**YOUR TASK**
Copy exactly and only the lines running from the one that contains "Given: Open playback speed control" to the final line of the data below, without the pictures.

──────── AVAILABLE DATA

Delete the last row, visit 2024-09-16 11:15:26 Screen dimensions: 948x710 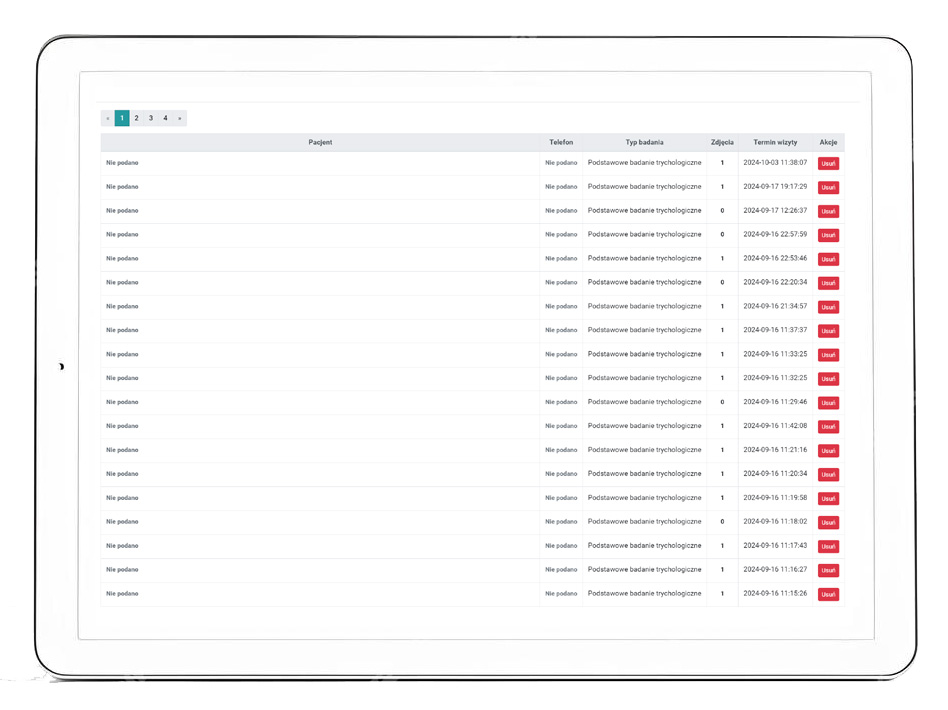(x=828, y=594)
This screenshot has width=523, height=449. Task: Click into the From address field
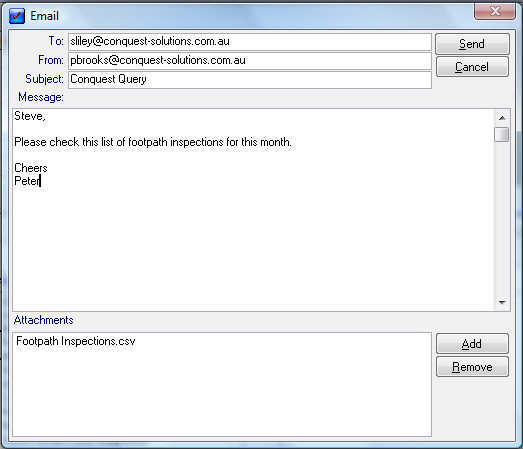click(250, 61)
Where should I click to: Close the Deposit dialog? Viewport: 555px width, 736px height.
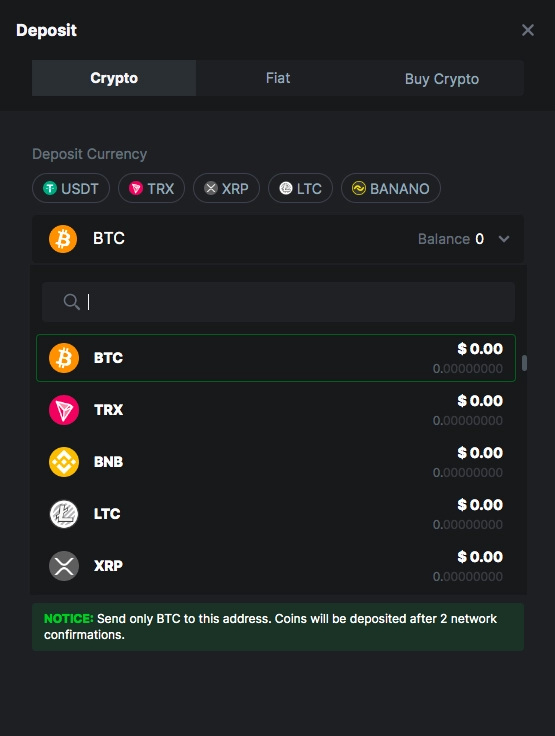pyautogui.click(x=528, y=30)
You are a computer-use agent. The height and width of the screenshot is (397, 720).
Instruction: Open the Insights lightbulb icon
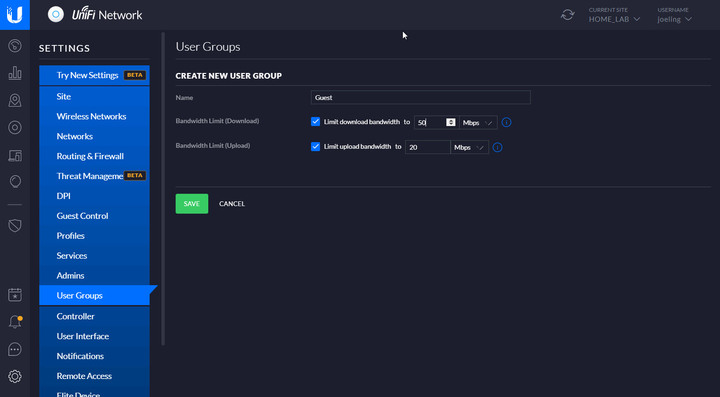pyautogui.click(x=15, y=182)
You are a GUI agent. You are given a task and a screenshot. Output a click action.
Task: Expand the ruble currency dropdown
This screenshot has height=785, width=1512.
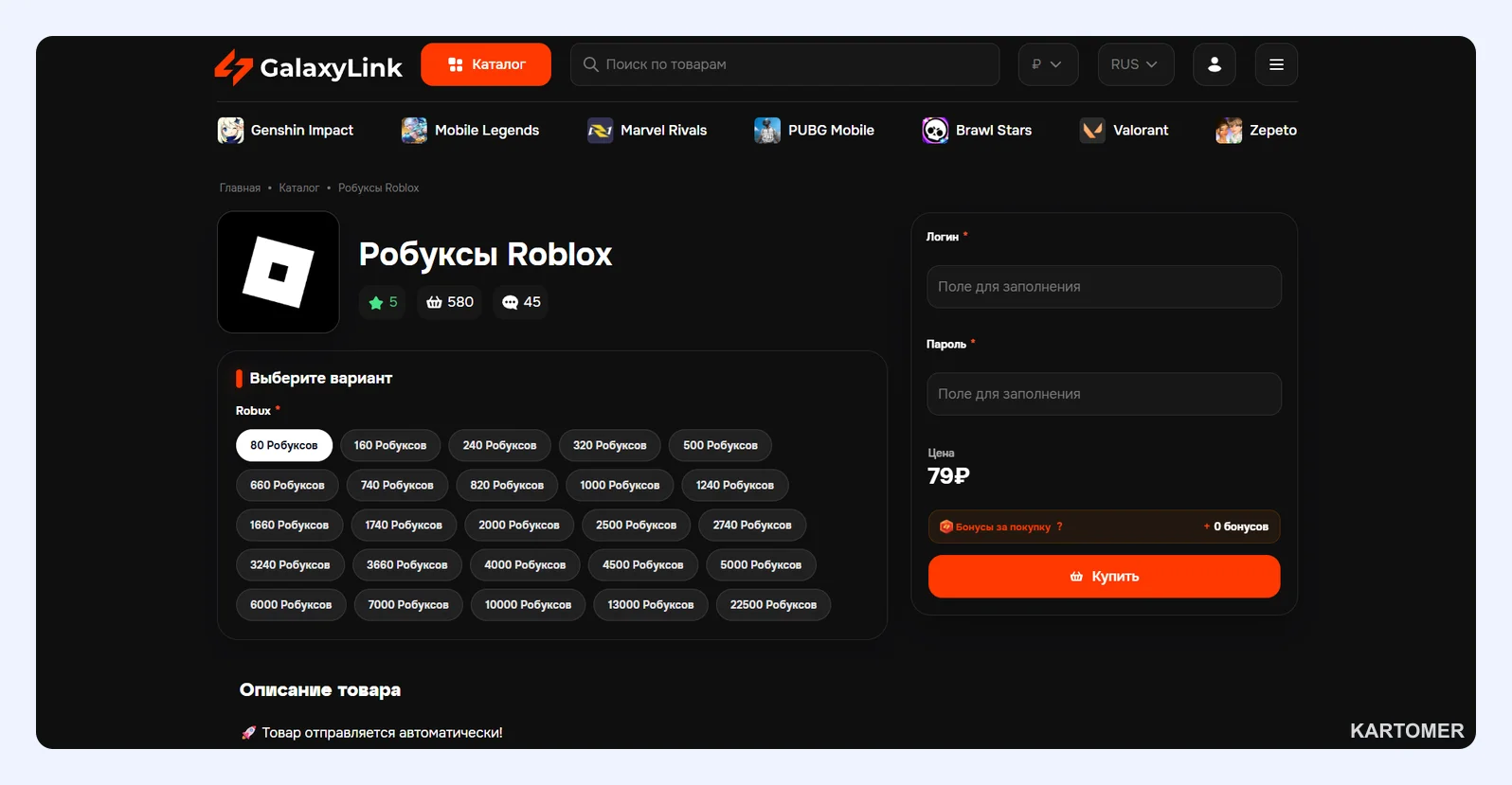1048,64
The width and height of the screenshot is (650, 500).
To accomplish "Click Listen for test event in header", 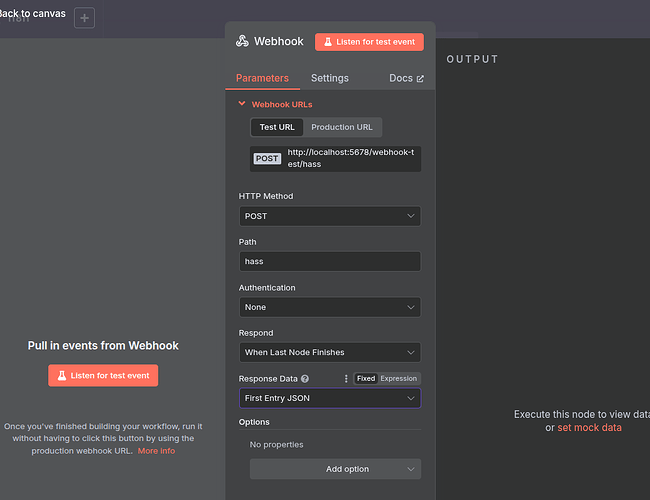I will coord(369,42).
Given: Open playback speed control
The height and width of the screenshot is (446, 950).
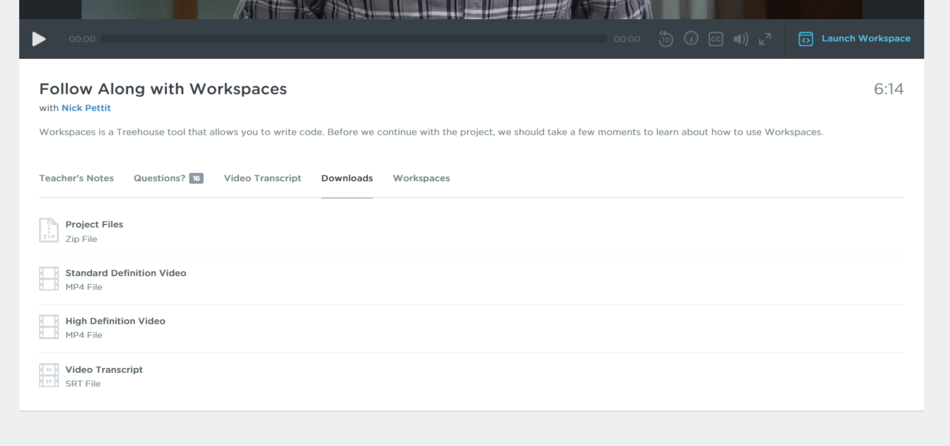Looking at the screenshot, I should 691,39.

────────────────

**RESPONSE**
Given: Open playback speed control
The height and width of the screenshot is (446, 950).
Looking at the screenshot, I should 691,39.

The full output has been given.